A newer version of Platform is available.

View latest

Invocation Lifecycle

When a write is requested with the methods, such as map.put() or queue.offer(), a write operation is submitted to the Hazelcast member that owns the primary replica of the specific partition. Partition of an operation is determined based on a parameter (key of an entry or name of the data structure, etc.) related to that operation depending on the data structure. Target Hazelcast member is figured out by looking up a local partition assignment/ownership table, which is updated on each partition migration and broadcasted to all cluster eventually.

When a Hazelcast member receives a partition specific operation, it executes the operation and propagates it to backup replica(s) with a logical timestamp. Number of backups for each operation depends on the data structure and its configuration. See Threading Model - Operation Threading for threading details.

Two types of backup replication are available: sync and async. Despite what their names imply, both types are still implementations of the lazy (async) replication model. The only difference between sync and async is that, the former makes the caller block until backup updates are applied by backup replicas and acknowledgments are sent back to the caller, but the latter is just fire & forget. Number of sync and async backups are defined in the data structure configurations, and you can use a combination of sync and async backups.

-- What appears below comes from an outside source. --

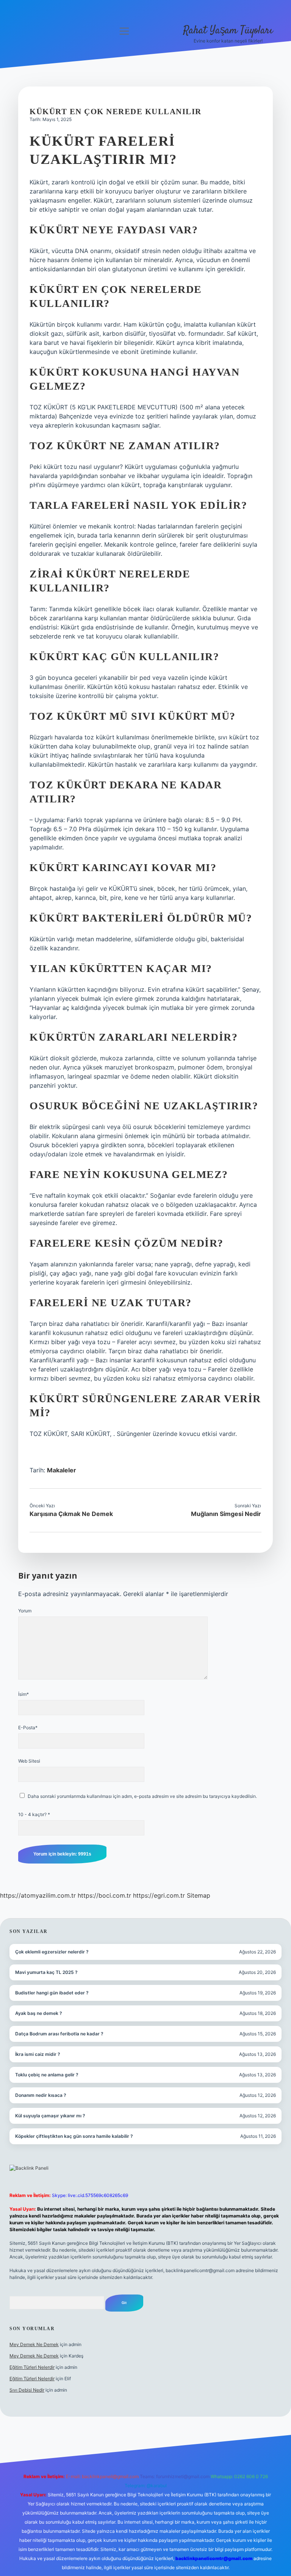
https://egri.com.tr (159, 1895)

When backup updates are propagated, response of the execution including number of sync backup updates is sent to the caller and after receiving the response, caller waits to receive the specified number of sync backup acknowledgements for a predefined timeout. This timeout is 5 seconds by default and defined by the system property hazelcast.operation.backup.timeout.millis (see System Properties appendix).

A backup update can be missed because of a few reasons, such as a stale partition table information about a backup replica member, network interruption, or a member crash. That’s why sync backup acks require a timeout to give up. Regardless of being a sync or async backup, if a backup update is missed, the periodically running anti-entropy mechanism detects the inconsistency and synchronizes backup replicas with the primary. Also the graceful shutdown procedure ensures that all backup replicas for partitions whose primary replicas are assigned to the shutting down member will be consistent.

In some cases, although the target member of an invocation is assumed to be alive by the failure detector, the target may not execute the operation or send the response back in time. Network splits, long pauses caused by high load, GC or I/O (disk, network) can be listed as a few possible reasons. When an invocation doesn’t receive any response from the member that owns primary replica, then invocation fails with an OperationTimeoutException. This timeout is 2 minutes by default and defined by the system property hazelcast.operation.call.timeout.millis (System Properties appendix). When timeout is passed, result of the invocation will be indeterminate.